I opened https://gitlab.alpinelinux.org/alpine/aports/-/issues/15582 in alpine just in case there's something they can look into.

Meanwhile, @openzipkin/armeria is there a way to disable tcnative via flag? Also, if anyone has a chance to help with this, it would be appreciated. I fear if we can't resolve this we will need to remove boringssl as M1 Mac is a primary use case.

codefromthecrypt commented 11 months ago

@rogierslag @DevLomoSE meanwhile, you can switch to the zipkin-slim image which excludes boringssl. As long as you aren't using messaging you can use this instead.

anuraaga commented 11 months ago

@codefromthecrypt I believe you can set useOpenSsl flag to false to disable tcnative and it uses JDK for TLS instead

https://github.com/line/armeria/blob/main/core/src/main/java/com/linecorp/armeria/common/Flags.java#L547

codefromthecrypt commented 11 months ago

I noticed that the version of netty-tcnative-boringssl-static brought in by armeria is one patch behind... testing locally for luck

codefromthecrypt commented 11 months ago

upgrading seems to work, I'll raise a PR

codefromthecrypt commented 11 months ago

netty has a PR on this, but it looks like the build is broke https://github.com/netty/netty/pull/13724 cc @trustin in case you can help put some 🔥 under it!
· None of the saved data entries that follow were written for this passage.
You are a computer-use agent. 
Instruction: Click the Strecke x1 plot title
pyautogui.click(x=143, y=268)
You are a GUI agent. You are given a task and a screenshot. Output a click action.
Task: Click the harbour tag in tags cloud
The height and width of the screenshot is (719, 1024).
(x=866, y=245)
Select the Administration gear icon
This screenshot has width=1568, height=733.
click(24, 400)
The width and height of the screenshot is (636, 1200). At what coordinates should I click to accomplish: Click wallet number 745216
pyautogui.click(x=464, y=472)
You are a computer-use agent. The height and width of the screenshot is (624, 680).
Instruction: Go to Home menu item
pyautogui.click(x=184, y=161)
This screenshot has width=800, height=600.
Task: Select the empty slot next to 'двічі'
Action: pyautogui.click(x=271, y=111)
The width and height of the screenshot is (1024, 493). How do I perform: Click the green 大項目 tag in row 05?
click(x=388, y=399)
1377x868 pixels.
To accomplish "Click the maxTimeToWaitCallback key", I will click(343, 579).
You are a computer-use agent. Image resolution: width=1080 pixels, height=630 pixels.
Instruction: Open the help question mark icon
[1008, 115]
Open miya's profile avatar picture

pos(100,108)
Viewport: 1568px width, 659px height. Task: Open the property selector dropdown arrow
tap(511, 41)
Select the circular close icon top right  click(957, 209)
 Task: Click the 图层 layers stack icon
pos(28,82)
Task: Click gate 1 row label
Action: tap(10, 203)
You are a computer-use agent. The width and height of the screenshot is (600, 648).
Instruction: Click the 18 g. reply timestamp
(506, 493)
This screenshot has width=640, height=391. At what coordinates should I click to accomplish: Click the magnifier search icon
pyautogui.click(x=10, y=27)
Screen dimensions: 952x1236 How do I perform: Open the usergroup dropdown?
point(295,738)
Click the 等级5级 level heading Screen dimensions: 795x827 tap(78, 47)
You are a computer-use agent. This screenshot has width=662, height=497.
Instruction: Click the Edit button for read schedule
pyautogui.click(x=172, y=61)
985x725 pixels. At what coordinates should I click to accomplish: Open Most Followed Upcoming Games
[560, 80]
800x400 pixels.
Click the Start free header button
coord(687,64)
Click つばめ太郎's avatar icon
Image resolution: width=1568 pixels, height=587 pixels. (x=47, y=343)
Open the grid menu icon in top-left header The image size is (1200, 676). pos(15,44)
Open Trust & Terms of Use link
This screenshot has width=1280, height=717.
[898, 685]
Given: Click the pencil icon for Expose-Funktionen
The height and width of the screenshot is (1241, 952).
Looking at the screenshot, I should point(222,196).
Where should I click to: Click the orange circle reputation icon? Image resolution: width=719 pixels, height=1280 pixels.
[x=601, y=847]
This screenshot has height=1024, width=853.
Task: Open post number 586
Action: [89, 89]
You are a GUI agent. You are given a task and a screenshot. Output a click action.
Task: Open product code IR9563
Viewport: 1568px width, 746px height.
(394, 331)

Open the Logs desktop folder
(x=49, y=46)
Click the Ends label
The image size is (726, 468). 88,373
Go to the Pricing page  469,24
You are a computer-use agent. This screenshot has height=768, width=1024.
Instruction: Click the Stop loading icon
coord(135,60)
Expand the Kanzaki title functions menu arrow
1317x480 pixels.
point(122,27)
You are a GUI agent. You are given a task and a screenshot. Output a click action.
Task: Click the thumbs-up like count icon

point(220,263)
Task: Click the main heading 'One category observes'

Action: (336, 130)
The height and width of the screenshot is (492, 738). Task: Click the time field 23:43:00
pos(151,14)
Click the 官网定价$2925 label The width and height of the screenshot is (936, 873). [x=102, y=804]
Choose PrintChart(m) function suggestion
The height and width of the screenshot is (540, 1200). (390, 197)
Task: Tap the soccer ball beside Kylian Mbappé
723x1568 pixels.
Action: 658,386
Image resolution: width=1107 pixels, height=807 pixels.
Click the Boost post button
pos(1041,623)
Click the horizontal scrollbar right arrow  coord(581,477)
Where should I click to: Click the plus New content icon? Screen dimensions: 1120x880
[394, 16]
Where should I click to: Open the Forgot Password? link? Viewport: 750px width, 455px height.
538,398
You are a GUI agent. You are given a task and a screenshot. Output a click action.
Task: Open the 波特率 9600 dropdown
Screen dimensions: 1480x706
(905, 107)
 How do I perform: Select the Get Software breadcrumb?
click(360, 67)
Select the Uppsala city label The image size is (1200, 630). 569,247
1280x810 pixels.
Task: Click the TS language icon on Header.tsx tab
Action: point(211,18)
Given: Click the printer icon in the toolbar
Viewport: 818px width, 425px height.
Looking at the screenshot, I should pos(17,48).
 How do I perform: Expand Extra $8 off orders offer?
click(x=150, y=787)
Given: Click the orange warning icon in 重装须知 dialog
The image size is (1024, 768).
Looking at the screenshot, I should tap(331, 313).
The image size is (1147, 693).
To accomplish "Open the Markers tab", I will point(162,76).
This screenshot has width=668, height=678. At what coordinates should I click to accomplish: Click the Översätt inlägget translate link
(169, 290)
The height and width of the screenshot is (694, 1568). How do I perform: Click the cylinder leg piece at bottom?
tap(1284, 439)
codefromthecrypt commented 11 months ago

master no longer crashes, so the next patch out today will fix it in a formal release

$ docker run --rm -e "STORAGE_TYPE=elasticsearch" -e "ES_HOSTS=http://es.dev:9200" -e "ES_INDEX=zipkin" ghcr.io/openzipkin/zipkin:master
codefromthecrypt commented 11 months ago

https://github.com/openzipkin/zipkin/releases/tag/2.25.2